**Your task**
Write out the full listing exactly.

**Records for the task**
----
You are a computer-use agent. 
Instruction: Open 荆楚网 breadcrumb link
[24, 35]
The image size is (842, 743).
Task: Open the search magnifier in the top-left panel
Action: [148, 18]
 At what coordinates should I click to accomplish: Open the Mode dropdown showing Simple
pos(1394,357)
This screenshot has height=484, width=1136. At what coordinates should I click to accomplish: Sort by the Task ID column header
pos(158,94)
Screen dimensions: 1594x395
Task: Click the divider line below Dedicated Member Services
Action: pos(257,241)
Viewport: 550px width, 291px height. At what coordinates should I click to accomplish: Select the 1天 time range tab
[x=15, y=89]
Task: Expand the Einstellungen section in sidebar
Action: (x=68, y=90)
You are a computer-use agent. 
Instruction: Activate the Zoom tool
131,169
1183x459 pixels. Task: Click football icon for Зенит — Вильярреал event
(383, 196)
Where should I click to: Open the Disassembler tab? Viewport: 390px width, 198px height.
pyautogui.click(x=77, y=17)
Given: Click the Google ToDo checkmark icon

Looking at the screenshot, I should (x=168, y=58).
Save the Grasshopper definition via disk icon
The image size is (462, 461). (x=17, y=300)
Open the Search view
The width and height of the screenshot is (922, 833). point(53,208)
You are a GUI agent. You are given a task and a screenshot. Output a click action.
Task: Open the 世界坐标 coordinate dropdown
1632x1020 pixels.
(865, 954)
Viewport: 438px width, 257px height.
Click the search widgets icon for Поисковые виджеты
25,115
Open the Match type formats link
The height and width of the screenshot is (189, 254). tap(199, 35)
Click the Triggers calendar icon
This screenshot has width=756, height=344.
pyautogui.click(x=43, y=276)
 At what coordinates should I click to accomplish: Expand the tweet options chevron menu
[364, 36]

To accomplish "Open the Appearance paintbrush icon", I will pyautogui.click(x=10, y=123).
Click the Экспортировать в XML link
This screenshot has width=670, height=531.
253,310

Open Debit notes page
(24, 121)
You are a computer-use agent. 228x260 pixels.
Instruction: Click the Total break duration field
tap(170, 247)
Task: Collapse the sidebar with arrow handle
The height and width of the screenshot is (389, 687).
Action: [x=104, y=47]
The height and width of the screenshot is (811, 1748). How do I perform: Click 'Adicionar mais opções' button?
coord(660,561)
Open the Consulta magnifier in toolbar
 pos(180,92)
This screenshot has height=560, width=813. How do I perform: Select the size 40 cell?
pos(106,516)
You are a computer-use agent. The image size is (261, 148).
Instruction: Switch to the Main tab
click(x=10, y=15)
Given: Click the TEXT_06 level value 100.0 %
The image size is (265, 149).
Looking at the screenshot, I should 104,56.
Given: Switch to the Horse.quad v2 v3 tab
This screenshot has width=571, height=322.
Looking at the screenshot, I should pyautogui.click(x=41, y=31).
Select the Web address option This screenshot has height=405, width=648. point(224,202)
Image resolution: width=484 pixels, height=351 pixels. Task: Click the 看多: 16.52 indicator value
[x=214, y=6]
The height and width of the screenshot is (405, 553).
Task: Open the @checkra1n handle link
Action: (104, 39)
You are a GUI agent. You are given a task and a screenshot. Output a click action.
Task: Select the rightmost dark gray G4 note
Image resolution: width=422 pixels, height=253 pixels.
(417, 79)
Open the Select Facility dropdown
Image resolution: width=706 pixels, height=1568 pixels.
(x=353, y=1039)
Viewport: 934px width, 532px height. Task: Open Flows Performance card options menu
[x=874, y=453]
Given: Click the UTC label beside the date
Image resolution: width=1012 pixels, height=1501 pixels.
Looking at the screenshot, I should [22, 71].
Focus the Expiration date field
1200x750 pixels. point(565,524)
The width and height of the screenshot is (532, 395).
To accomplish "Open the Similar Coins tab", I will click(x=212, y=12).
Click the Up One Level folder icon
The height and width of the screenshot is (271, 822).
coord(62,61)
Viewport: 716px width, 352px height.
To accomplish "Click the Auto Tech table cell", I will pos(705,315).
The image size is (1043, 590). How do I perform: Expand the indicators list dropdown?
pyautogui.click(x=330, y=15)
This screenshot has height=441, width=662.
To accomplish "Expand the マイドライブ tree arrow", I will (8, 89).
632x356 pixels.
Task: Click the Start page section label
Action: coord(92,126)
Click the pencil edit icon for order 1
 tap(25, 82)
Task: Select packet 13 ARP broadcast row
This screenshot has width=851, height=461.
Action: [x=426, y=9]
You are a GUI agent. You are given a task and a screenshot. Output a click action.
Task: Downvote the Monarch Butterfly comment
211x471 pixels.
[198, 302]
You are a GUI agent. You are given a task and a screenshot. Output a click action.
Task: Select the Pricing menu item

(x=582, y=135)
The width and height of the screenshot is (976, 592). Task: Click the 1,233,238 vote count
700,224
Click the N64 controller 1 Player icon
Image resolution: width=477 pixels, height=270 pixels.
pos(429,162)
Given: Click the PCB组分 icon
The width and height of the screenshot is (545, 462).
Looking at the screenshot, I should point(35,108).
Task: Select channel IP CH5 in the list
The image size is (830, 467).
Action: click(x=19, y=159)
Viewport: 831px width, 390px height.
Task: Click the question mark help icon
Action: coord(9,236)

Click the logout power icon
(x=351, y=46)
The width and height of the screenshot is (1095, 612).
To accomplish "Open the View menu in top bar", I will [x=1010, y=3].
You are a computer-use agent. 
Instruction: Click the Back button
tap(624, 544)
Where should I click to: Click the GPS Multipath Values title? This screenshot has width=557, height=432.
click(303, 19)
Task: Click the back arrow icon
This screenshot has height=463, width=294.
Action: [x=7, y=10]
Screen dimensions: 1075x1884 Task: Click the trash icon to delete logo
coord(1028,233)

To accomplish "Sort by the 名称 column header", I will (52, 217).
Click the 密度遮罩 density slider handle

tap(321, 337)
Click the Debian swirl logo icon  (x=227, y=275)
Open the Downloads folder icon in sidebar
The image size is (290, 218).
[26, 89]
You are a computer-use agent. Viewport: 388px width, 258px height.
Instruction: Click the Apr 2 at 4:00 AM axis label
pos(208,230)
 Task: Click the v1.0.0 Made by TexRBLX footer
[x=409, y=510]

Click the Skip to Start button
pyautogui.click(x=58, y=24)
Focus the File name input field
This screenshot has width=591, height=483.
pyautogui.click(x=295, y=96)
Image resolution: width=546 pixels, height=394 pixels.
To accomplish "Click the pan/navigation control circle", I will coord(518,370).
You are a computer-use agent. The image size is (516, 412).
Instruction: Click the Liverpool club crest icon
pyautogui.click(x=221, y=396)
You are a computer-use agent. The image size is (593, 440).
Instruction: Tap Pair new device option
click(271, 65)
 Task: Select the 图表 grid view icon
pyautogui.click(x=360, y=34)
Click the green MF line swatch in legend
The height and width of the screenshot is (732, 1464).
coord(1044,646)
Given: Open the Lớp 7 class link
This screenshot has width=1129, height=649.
----
**Output for this task**
You are a computer-use agent. 
Instruction: Open 荆楚网 breadcrumb link
[24, 35]
The image size is (842, 743).
Task: Open the search magnifier in the top-left panel
Action: [148, 18]
 At what coordinates should I click to accomplish: Open the Mode dropdown showing Simple
pos(1394,357)
This screenshot has height=484, width=1136. At what coordinates should I click to accomplish: Sort by the Task ID column header
pos(158,94)
Screen dimensions: 1594x395
Task: Click the divider line below Dedicated Member Services
Action: pos(257,241)
Viewport: 550px width, 291px height. At what coordinates should I click to accomplish: Select the 1天 time range tab
[x=15, y=89]
Task: Expand the Einstellungen section in sidebar
Action: (x=68, y=90)
You are a computer-use agent. 
Instruction: Activate the Zoom tool
131,169
1183x459 pixels. Task: Click football icon for Зенит — Вильярреал event
(383, 196)
Where should I click to: Open the Disassembler tab? Viewport: 390px width, 198px height.
pyautogui.click(x=77, y=17)
Given: Click the Google ToDo checkmark icon

Looking at the screenshot, I should (x=168, y=58).
Save the Grasshopper definition via disk icon
The image size is (462, 461). (x=17, y=300)
Open the Search view
The width and height of the screenshot is (922, 833). point(53,208)
You are a GUI agent. You are given a task and a screenshot. Output a click action.
Task: Open the 世界坐标 coordinate dropdown
1632x1020 pixels.
(865, 954)
Viewport: 438px width, 257px height.
Click the search widgets icon for Поисковые виджеты
25,115
Open the Match type formats link
The height and width of the screenshot is (189, 254). tap(199, 35)
Click the Triggers calendar icon
This screenshot has width=756, height=344.
pyautogui.click(x=43, y=276)
 At what coordinates should I click to accomplish: Expand the tweet options chevron menu
[364, 36]

To accomplish "Open the Appearance paintbrush icon", I will pyautogui.click(x=10, y=123).
Click the Экспортировать в XML link
This screenshot has width=670, height=531.
253,310

Open Debit notes page
(24, 121)
You are a computer-use agent. 228x260 pixels.
Instruction: Click the Total break duration field
tap(170, 247)
Task: Collapse the sidebar with arrow handle
The height and width of the screenshot is (389, 687).
Action: [x=104, y=47]
The height and width of the screenshot is (811, 1748). How do I perform: Click 'Adicionar mais opções' button?
coord(660,561)
Open the Consulta magnifier in toolbar
 pos(180,92)
This screenshot has height=560, width=813. How do I perform: Select the size 40 cell?
pos(106,516)
You are a computer-use agent. The image size is (261, 148).
Instruction: Switch to the Main tab
click(x=10, y=15)
Given: Click the TEXT_06 level value 100.0 %
The image size is (265, 149).
Looking at the screenshot, I should 104,56.
Given: Switch to the Horse.quad v2 v3 tab
This screenshot has width=571, height=322.
Looking at the screenshot, I should pyautogui.click(x=41, y=31).
Select the Web address option This screenshot has height=405, width=648. point(224,202)
Image resolution: width=484 pixels, height=351 pixels. Task: Click the 看多: 16.52 indicator value
[x=214, y=6]
The height and width of the screenshot is (405, 553).
Task: Open the @checkra1n handle link
Action: (104, 39)
You are a GUI agent. You are given a task and a screenshot. Output a click action.
Task: Select the rightmost dark gray G4 note
Image resolution: width=422 pixels, height=253 pixels.
(417, 79)
Open the Select Facility dropdown
Image resolution: width=706 pixels, height=1568 pixels.
(x=353, y=1039)
Viewport: 934px width, 532px height. Task: Open Flows Performance card options menu
[x=874, y=453]
Given: Click the UTC label beside the date
Image resolution: width=1012 pixels, height=1501 pixels.
Looking at the screenshot, I should [22, 71].
Focus the Expiration date field
1200x750 pixels. point(565,524)
The width and height of the screenshot is (532, 395).
To accomplish "Open the Similar Coins tab", I will click(x=212, y=12).
Click the Up One Level folder icon
The height and width of the screenshot is (271, 822).
coord(62,61)
Viewport: 716px width, 352px height.
To accomplish "Click the Auto Tech table cell", I will pos(705,315).
The image size is (1043, 590). How do I perform: Expand the indicators list dropdown?
pyautogui.click(x=330, y=15)
This screenshot has height=441, width=662.
To accomplish "Expand the マイドライブ tree arrow", I will (8, 89).
632x356 pixels.
Task: Click the Start page section label
Action: coord(92,126)
Click the pencil edit icon for order 1
 tap(25, 82)
Task: Select packet 13 ARP broadcast row
This screenshot has width=851, height=461.
Action: [x=426, y=9]
You are a GUI agent. You are given a task and a screenshot. Output a click action.
Task: Downvote the Monarch Butterfly comment
211x471 pixels.
[198, 302]
You are a GUI agent. You are given a task and a screenshot. Output a click action.
Task: Select the Pricing menu item

(x=582, y=135)
The width and height of the screenshot is (976, 592). Task: Click the 1,233,238 vote count
700,224
Click the N64 controller 1 Player icon
Image resolution: width=477 pixels, height=270 pixels.
pos(429,162)
Given: Click the PCB组分 icon
The width and height of the screenshot is (545, 462).
Looking at the screenshot, I should point(35,108).
Task: Select channel IP CH5 in the list
The image size is (830, 467).
Action: click(x=19, y=159)
Viewport: 831px width, 390px height.
Task: Click the question mark help icon
Action: coord(9,236)

Click the logout power icon
(x=351, y=46)
The width and height of the screenshot is (1095, 612).
To accomplish "Open the View menu in top bar", I will [x=1010, y=3].
You are a computer-use agent. 
Instruction: Click the Back button
tap(624, 544)
Where should I click to: Click the GPS Multipath Values title? This screenshot has width=557, height=432.
click(303, 19)
Task: Click the back arrow icon
This screenshot has height=463, width=294.
Action: [x=7, y=10]
Screen dimensions: 1075x1884 Task: Click the trash icon to delete logo
coord(1028,233)

To accomplish "Sort by the 名称 column header", I will (52, 217).
Click the 密度遮罩 density slider handle

tap(321, 337)
Click the Debian swirl logo icon  (x=227, y=275)
Open the Downloads folder icon in sidebar
The image size is (290, 218).
[26, 89]
You are a computer-use agent. Viewport: 388px width, 258px height.
Instruction: Click the Apr 2 at 4:00 AM axis label
pos(208,230)
 Task: Click the v1.0.0 Made by TexRBLX footer
[x=409, y=510]

Click the Skip to Start button
pyautogui.click(x=58, y=24)
Focus the File name input field
This screenshot has width=591, height=483.
pyautogui.click(x=295, y=96)
Image resolution: width=546 pixels, height=394 pixels.
To accomplish "Click the pan/navigation control circle", I will coord(518,370).
You are a computer-use agent. The image size is (516, 412).
Instruction: Click the Liverpool club crest icon
pyautogui.click(x=221, y=396)
You are a computer-use agent. The image size is (593, 440).
Instruction: Tap Pair new device option
click(271, 65)
 Task: Select the 图表 grid view icon
pyautogui.click(x=360, y=34)
Click the green MF line swatch in legend
The height and width of the screenshot is (732, 1464).
coord(1044,646)
Given: Open the Lớp 7 class link
This screenshot has width=1129, height=649.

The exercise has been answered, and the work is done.